PBS Newshour is reporting this evening that “President Obama and House Speaker John Boehner have agreed to negotiate one-on-one in an effort to broker a deal to prevent the country from going over the so-called fiscal cliff at year’s end.”
Don’t worry: this isn’t a post about the fiscal cliff — even though we are all wondering what exactly this econo-geographical phenomenon actually is, and we’ve all probably imagined what it might look like …
No, let’s get back to this interesting meeting. Other US news media outlets are also reporting on and speculating about this imminent one-on-one encounter, focusing more on the issue of the steep drop ahead than on the manner in which the President and the Speaker will go head-to-head, face-to-face, man-to-man…
I expect most British-English speakers who have read this far are trying to rid their minds of more — let’s say — “intimate” images conjured up by the advertised one-on-one meeting.
Yes, in Br.Eng. we keep these meetings — these face-to-face, head-to-head, man-to-man, toe-to-toe, nose-to-nose, eye-to-eye tete-a-tetes — strictly one to another, never allowing the use of one of those highly suggestive conjunctions such as “on” that imply or even hint at the possibility of any undesirable physical contact.

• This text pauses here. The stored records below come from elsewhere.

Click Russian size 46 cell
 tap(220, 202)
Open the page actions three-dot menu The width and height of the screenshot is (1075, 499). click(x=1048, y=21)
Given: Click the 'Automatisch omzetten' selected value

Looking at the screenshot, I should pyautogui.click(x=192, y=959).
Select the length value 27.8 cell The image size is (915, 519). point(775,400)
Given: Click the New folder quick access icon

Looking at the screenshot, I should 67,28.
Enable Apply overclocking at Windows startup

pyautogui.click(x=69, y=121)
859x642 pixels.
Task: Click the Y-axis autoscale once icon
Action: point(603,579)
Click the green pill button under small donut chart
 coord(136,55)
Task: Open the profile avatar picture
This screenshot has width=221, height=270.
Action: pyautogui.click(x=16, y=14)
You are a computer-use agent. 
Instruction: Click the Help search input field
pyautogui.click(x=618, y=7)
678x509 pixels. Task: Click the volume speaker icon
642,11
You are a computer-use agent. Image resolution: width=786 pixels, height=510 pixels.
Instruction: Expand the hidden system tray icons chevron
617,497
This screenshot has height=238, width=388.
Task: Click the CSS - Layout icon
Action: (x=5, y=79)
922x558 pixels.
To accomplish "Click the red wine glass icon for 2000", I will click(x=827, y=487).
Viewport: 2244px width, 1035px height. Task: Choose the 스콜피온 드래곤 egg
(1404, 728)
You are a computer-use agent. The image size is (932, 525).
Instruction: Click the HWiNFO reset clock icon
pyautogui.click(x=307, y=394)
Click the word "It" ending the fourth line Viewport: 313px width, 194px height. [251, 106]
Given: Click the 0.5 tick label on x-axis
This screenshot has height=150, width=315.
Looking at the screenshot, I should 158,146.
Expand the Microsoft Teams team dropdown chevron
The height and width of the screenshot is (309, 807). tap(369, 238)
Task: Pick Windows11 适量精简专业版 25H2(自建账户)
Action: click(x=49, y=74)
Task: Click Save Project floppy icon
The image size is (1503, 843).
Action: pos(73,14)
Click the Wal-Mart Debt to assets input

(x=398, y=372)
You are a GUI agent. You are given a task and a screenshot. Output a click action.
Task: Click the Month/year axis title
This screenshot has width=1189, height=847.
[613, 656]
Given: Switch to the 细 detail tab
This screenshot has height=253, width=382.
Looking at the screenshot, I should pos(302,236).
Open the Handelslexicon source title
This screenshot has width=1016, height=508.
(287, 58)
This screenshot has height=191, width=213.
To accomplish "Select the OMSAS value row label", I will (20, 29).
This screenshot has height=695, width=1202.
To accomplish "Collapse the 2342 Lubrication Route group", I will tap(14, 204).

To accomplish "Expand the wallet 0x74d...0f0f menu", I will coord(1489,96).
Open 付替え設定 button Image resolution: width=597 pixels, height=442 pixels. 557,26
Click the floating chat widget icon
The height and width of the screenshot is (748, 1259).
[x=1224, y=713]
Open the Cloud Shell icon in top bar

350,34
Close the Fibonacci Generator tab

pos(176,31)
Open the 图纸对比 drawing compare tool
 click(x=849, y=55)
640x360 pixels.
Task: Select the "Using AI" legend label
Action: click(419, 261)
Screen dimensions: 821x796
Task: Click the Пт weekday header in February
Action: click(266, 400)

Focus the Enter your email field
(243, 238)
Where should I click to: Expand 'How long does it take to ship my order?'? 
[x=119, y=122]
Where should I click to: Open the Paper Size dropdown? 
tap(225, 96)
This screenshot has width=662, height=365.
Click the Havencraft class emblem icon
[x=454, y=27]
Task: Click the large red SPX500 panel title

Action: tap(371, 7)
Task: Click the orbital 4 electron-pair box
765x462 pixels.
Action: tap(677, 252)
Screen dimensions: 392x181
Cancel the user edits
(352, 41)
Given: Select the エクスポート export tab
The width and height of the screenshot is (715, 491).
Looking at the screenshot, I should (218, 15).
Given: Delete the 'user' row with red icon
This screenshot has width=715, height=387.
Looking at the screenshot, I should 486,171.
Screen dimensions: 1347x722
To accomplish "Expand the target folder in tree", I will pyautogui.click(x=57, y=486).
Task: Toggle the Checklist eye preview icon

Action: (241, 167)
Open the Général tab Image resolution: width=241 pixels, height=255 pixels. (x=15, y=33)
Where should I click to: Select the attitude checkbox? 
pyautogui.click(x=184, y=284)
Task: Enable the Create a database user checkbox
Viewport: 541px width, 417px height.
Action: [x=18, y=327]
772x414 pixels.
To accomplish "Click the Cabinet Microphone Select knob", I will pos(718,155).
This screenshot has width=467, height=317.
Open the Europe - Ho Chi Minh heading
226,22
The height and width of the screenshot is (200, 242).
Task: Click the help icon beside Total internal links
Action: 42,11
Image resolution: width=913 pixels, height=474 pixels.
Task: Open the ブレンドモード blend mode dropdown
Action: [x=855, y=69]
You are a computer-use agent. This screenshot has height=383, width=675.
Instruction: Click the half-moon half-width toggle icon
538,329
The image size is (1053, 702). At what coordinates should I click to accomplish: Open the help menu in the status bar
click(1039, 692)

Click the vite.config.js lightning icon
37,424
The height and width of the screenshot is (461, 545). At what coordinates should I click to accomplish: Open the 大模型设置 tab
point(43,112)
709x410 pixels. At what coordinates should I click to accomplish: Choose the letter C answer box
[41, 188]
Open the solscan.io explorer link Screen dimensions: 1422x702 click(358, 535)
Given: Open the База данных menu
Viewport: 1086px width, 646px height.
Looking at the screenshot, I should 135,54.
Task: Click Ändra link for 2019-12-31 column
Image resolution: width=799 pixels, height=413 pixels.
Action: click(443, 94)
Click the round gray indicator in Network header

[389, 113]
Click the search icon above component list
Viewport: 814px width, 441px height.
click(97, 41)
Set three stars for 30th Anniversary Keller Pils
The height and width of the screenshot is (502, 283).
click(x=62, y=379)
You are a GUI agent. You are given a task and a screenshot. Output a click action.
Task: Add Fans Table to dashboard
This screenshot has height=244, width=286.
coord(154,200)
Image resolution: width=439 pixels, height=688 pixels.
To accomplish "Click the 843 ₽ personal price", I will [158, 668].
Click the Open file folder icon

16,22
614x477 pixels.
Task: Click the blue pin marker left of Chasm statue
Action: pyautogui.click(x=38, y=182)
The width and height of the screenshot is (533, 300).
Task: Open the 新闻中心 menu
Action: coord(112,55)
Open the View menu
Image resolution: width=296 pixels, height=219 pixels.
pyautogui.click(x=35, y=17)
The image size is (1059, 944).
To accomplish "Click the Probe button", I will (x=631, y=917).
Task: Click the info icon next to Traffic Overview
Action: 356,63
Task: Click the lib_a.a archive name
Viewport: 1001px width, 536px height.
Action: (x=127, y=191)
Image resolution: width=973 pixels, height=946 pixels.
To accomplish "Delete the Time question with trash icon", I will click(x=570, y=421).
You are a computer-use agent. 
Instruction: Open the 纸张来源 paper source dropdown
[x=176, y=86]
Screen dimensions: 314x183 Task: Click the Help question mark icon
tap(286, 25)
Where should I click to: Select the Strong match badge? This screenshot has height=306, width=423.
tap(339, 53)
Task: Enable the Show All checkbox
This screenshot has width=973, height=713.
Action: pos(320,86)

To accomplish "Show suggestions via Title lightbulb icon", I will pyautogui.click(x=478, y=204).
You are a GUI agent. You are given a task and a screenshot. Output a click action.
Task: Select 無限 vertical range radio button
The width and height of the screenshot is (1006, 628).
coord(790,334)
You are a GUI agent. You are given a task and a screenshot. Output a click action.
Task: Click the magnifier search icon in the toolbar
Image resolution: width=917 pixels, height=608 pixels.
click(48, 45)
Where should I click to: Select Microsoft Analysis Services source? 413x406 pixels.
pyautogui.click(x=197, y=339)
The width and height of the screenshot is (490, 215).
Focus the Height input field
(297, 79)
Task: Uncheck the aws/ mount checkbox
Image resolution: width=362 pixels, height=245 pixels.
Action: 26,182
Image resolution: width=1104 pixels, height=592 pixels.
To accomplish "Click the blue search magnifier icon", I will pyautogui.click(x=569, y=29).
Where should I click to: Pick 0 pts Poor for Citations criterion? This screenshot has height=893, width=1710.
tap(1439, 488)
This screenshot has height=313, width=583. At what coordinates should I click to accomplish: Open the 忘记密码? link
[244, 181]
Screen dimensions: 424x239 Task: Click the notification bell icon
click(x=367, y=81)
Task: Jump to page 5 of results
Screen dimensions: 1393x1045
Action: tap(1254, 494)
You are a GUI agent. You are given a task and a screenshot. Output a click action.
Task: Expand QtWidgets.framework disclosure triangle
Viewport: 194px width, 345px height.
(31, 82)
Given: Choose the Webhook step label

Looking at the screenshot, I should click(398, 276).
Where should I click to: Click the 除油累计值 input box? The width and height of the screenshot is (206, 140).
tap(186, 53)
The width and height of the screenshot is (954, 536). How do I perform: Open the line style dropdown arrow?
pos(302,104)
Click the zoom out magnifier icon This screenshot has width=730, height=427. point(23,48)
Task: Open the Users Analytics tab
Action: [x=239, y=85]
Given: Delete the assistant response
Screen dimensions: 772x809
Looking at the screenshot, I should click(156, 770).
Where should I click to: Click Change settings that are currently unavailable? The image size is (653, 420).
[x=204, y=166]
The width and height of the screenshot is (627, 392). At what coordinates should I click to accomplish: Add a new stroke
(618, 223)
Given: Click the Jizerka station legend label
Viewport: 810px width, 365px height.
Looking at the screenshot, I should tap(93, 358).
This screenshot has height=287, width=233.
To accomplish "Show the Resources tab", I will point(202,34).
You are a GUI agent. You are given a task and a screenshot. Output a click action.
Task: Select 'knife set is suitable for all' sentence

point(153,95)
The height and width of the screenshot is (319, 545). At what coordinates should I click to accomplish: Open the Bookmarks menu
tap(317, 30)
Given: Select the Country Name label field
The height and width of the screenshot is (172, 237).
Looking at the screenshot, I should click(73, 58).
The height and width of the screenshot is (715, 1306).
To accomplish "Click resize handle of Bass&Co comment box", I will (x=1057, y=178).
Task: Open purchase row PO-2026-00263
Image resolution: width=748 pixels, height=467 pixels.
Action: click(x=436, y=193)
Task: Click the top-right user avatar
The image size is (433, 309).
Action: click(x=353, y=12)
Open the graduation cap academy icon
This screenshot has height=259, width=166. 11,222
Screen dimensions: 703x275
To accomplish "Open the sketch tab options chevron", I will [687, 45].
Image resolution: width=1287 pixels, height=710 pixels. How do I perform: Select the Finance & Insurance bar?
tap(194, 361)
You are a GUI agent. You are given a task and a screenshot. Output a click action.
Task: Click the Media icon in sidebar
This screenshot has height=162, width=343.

A teacher offering her student a one-on-one tutoring session, or a vicar counseling a lost soul in his flock one on one*, would raise more than a few eyebrows (and probably a few temperatures) in that green and pleasant land called England.
We know exactly what our American counterparts mean, but we’re going to keep it strictly business: mind to mind, sword to sword, face to face. Save the ons for wrestlers and dolphins.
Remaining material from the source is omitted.